[Start of Attachment]

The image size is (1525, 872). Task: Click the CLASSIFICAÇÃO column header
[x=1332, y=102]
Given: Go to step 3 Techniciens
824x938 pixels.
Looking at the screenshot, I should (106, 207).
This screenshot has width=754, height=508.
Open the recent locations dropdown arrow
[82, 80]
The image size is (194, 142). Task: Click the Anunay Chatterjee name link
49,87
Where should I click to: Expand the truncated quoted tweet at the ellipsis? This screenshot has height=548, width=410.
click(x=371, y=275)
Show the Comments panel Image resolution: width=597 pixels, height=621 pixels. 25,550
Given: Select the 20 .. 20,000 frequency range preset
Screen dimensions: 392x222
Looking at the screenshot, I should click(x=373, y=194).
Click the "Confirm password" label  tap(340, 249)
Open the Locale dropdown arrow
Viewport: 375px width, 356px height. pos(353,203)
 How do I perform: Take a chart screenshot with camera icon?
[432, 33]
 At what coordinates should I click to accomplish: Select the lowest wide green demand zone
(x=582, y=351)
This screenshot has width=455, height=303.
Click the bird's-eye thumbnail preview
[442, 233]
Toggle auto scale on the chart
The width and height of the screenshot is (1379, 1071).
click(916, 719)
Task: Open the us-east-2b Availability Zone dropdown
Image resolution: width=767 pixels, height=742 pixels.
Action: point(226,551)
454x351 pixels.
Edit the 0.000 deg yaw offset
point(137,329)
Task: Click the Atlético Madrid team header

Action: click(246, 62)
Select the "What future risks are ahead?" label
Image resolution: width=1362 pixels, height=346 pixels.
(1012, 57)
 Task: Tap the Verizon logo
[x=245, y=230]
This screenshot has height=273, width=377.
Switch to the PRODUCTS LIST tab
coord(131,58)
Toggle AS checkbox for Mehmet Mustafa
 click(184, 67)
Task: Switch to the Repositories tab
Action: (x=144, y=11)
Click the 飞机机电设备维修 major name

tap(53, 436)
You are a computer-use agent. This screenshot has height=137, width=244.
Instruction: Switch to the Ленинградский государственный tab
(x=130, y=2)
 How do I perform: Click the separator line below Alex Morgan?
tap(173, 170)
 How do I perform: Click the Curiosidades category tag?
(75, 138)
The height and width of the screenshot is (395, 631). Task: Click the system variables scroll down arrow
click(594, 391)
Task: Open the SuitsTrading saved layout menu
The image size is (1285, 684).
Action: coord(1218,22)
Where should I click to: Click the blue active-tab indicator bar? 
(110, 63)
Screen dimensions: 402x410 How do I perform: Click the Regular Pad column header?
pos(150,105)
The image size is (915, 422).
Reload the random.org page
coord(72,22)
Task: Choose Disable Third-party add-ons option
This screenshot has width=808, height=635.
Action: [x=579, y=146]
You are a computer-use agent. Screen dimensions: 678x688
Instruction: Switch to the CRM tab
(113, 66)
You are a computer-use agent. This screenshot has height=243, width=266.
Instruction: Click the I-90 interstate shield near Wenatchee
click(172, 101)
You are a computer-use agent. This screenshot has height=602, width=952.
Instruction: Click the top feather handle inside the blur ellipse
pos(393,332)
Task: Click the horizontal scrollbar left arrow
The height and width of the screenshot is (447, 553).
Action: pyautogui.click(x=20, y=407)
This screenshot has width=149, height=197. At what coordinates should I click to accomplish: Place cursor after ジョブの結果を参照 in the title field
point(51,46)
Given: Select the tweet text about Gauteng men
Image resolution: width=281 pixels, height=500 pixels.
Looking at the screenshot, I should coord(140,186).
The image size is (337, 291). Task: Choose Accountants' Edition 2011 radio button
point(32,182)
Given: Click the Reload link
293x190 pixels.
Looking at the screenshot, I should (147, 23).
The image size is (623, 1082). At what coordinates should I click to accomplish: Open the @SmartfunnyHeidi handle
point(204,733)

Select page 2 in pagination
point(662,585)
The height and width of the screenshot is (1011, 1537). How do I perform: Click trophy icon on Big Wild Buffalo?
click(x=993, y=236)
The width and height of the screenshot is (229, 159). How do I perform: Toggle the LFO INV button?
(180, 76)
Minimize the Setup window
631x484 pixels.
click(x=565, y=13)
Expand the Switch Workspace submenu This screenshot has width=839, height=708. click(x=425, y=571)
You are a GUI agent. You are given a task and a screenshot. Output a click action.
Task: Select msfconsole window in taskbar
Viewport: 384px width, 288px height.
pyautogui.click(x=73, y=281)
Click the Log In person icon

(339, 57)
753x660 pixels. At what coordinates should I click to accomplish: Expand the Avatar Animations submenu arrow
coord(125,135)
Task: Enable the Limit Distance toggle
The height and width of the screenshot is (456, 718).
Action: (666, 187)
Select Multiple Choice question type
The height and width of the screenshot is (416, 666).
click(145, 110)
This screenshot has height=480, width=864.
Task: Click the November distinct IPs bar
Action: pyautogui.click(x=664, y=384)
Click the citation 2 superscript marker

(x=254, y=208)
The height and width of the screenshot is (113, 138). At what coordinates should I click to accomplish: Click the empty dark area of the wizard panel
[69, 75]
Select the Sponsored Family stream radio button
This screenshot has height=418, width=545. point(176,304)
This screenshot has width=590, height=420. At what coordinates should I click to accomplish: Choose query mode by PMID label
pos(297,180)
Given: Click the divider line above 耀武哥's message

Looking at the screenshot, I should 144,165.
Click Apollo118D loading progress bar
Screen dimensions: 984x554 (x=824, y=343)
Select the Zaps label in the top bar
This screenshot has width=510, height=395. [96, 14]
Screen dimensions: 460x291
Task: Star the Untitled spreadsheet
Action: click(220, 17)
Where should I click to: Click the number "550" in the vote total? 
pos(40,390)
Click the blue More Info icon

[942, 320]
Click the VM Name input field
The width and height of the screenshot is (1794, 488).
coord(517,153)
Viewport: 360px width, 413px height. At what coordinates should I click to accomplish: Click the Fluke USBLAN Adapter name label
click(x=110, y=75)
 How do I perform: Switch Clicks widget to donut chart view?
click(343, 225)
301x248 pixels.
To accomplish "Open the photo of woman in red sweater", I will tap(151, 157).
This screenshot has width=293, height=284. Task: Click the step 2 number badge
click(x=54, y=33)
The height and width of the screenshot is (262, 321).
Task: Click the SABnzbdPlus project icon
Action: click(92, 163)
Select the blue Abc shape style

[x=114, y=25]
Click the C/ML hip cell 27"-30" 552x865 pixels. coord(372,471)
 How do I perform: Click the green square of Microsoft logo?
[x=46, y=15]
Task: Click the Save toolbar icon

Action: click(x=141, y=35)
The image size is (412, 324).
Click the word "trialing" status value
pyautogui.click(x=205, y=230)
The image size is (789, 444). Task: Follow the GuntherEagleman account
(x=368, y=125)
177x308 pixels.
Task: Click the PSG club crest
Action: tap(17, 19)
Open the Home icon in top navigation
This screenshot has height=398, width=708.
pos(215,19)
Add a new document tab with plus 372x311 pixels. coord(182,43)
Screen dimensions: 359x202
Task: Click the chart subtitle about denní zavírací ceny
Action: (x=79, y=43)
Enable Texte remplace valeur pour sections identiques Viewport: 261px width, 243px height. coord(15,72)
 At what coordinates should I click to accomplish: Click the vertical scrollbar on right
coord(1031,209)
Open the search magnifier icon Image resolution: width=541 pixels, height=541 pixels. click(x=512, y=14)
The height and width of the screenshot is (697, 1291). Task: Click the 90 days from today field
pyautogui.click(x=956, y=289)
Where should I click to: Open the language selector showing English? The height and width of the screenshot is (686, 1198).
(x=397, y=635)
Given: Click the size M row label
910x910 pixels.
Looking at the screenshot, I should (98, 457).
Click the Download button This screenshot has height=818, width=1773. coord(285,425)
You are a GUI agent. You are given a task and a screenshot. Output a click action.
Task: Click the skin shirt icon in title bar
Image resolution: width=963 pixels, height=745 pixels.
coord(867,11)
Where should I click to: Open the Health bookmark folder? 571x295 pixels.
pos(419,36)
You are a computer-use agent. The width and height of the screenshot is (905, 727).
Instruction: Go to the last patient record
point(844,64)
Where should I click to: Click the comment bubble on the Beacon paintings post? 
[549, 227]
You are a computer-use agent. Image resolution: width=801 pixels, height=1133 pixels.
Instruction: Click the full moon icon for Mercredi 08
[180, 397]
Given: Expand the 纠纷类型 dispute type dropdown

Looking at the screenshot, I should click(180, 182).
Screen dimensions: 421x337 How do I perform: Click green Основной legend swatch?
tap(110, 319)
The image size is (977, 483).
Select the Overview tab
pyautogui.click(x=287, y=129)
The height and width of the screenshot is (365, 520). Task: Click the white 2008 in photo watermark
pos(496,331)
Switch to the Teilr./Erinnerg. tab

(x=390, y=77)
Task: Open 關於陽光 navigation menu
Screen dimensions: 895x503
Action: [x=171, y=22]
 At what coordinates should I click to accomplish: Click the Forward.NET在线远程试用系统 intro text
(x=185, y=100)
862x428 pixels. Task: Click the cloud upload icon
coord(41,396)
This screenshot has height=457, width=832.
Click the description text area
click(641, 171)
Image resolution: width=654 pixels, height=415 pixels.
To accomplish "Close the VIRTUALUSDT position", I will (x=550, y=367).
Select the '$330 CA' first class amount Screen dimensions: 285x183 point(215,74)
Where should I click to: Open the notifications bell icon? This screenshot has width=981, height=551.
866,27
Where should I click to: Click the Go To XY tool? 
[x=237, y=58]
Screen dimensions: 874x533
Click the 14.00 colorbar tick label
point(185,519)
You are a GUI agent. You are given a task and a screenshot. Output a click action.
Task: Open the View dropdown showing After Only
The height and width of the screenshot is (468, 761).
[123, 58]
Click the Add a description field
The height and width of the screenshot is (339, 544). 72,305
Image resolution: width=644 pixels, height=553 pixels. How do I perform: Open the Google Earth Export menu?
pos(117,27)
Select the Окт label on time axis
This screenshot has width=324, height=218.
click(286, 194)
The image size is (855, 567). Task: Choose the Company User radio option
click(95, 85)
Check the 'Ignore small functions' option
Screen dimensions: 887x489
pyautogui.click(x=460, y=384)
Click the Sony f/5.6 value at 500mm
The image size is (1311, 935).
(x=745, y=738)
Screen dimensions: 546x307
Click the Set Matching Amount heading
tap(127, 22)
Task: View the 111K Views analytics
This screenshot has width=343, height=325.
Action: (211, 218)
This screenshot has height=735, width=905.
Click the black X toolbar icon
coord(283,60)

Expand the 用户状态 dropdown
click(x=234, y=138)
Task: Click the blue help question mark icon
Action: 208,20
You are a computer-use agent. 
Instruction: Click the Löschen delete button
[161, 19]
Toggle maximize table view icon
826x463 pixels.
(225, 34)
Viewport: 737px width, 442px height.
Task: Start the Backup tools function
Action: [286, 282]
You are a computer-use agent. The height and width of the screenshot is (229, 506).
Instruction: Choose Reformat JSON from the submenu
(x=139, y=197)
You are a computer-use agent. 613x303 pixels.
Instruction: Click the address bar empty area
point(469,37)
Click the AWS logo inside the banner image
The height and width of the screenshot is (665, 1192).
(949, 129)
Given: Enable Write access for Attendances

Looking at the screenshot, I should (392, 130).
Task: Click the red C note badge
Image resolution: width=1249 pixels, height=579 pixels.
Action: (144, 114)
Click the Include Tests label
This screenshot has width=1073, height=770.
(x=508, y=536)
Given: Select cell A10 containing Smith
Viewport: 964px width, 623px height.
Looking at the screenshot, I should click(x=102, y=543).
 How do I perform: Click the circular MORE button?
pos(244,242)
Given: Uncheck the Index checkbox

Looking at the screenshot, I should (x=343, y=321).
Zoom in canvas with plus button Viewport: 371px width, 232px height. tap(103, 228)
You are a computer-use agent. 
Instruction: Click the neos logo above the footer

[End of Attachment]

* WHAT TO PRODUCE
Within the data above, find the lines that contain the word "will" and copy each of them.

* PROBLEM SOLUTION
To accomplish "Open the photo of woman in red sweater", I will tap(151, 157).
To accomplish "Close the VIRTUALUSDT position", I will (x=550, y=367).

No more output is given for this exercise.